### Goal of the exercise
Consider the listing below. Extract exactly the lines from the line containing "Video (100, 59)" to the line containing "Foto (157, 59)", both included.

### Dataset content
↓↓↓

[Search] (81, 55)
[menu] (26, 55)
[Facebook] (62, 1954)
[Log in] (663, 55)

↑↑↑
↓↓↓

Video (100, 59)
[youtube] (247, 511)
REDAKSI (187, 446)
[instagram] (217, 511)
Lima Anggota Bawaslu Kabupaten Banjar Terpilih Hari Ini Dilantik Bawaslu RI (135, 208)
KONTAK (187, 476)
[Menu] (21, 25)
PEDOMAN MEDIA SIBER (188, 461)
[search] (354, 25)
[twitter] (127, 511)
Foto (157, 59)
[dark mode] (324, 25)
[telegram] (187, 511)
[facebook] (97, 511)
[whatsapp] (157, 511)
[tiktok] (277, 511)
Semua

↑↑↑

### Task output
Video (100, 59)
[youtube] (247, 511)
REDAKSI (187, 446)
[instagram] (217, 511)
Lima Anggota Bawaslu Kabupaten Banjar Terpilih Hari Ini Dilantik Bawaslu RI (135, 208)
KONTAK (187, 476)
[Menu] (21, 25)
PEDOMAN MEDIA SIBER (188, 461)
[search] (354, 25)
[twitter] (127, 511)
Foto (157, 59)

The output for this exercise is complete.